Zhang Quanshi, Wang Xin, Cao Ruiming, Wu Ying Nian, Shi Feng, Zhu Song-Chun
IEEE Trans Pattern Anal Mach Intell. 2021 Nov;43(11):3863-3877. doi: 10.1109/TPAMI.2020.2992207. Epub 2021 Oct 1.
This paper introduces an explanatory graph representation to reveal object parts encoded inside convolutional layers of a CNN. Given a pre-trained CNN, each filter in a conv-layer usually represents a mixture of object parts. We develop a simple yet effective method to learn an explanatory graph, which automatically disentangles object parts from each filter without any part annotations. Specifically, given the feature map of a filter, we mine neural activations from the feature map, which correspond to different object parts. The explanatory graph is constructed to organize each mined part as a graph node. Each edge connects two nodes, whose corresponding object parts usually co-activate and keep a stable spatial relationship. Experiments show that each graph node consistently represented the same object part through different images, which boosted the transferability of CNN features. The explanatory graph transferred features of object parts to the task of part localization, and our method significantly outperformed other approaches.
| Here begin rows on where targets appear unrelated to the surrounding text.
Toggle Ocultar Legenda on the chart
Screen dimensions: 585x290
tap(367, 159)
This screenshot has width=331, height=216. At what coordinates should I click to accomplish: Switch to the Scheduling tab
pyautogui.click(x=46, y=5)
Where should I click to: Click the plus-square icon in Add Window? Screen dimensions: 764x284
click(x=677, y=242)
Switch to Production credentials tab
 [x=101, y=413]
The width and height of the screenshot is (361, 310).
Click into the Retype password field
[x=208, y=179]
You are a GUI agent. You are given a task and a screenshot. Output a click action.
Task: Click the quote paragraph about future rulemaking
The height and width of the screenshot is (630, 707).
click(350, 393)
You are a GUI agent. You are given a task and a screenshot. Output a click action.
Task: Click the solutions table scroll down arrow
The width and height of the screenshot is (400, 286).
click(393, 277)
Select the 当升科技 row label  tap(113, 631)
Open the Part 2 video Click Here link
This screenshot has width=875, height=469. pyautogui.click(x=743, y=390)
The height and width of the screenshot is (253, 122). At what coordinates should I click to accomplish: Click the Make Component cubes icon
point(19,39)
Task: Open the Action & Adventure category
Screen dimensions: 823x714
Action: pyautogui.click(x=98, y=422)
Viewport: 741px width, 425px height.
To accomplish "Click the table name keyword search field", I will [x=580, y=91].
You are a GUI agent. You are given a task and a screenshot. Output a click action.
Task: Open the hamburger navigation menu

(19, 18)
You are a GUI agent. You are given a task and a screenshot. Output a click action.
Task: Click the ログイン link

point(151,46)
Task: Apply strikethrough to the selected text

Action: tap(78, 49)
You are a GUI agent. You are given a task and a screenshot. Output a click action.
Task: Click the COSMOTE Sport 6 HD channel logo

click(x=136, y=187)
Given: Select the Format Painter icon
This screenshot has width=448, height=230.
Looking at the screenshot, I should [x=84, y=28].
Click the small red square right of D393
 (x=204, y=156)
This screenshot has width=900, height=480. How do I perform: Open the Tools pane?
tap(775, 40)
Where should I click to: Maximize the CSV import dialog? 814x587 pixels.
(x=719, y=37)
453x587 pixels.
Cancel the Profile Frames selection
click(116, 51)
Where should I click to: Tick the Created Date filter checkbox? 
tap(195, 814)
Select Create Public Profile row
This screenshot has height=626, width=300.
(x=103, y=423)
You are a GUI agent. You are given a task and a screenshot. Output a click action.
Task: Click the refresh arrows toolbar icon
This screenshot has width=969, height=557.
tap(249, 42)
本文介绍了一种解释性图表示法,以揭示编码在卷积神经网络(CNN)卷积层内部的对象部分。给定一个预训练的CNN,卷积层中的每个滤波器通常表示对象部分的混合。我们开发了一种简单而有效的方法来学习解释性图,该方法无需任何部分注释即可自动从每个滤波器中分离出对象部分。具体而言,给定一个滤波器的特征图,我们从该特征图中挖掘与不同对象部分相对应的神经激活。解释性图被构建为将每个挖掘出的部分组织为一个图节点。每条边连接两个节点,其对应的对象部分通常会共同激活并保持稳定的空间关系。实验表明,每个图节点在不同图像中始终表示相同的对象部分,这提高了CNN特征的可迁移性。解释性图将对象部分的特征转移到部分定位任务中,并且我们的方法显著优于其他方法。